### Source data
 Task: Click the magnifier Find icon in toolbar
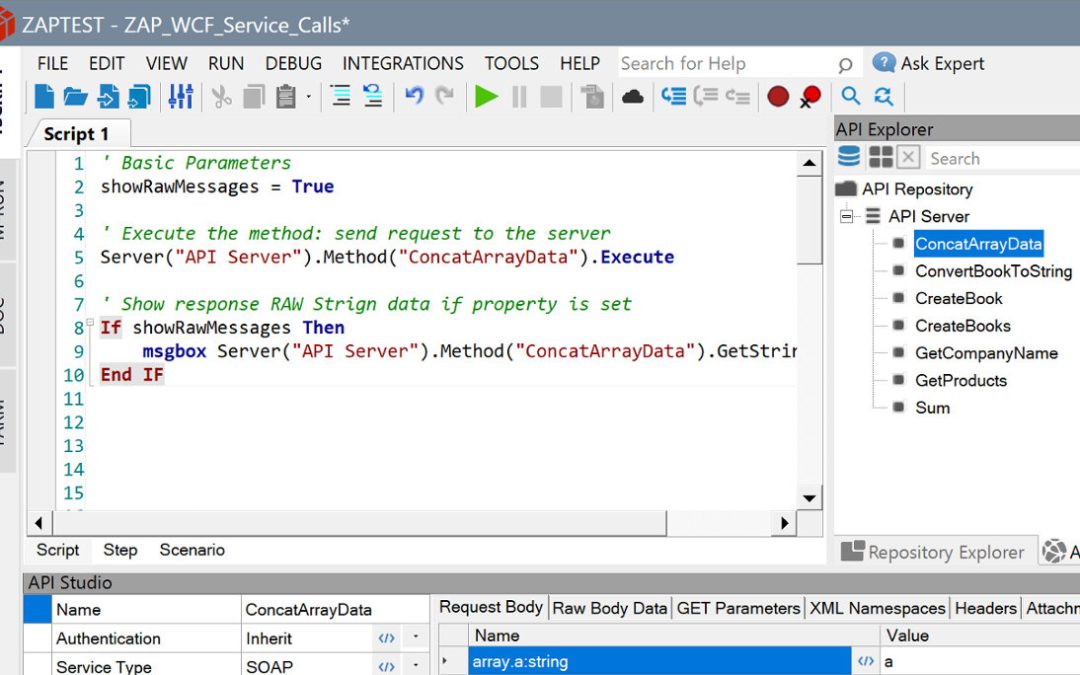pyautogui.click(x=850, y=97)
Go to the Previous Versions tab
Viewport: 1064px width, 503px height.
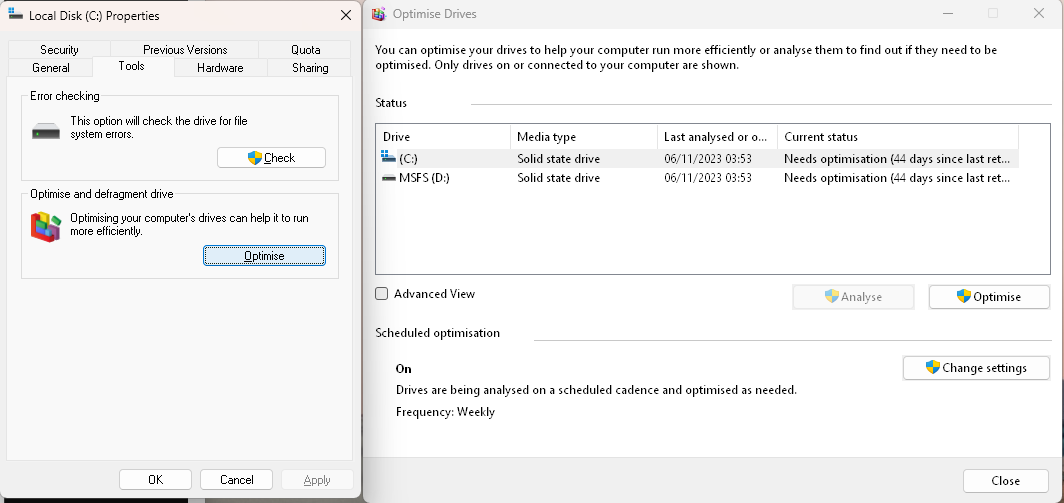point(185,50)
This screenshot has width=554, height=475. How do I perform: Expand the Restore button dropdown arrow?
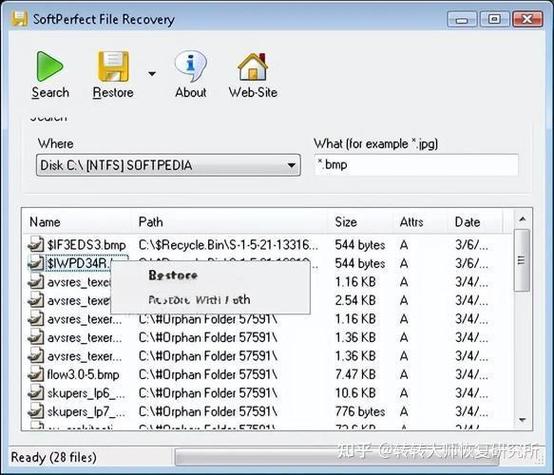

### Problem to work on
In your copy, please omit the pictures and print every line of the records exactly.

### Exercise solution
 Task: Click the magnifier Find icon in toolbar
pyautogui.click(x=850, y=97)
Go to the Previous Versions tab
Viewport: 1064px width, 503px height.
point(185,50)
This screenshot has width=554, height=475. How do I perform: Expand the Restore button dropdown arrow?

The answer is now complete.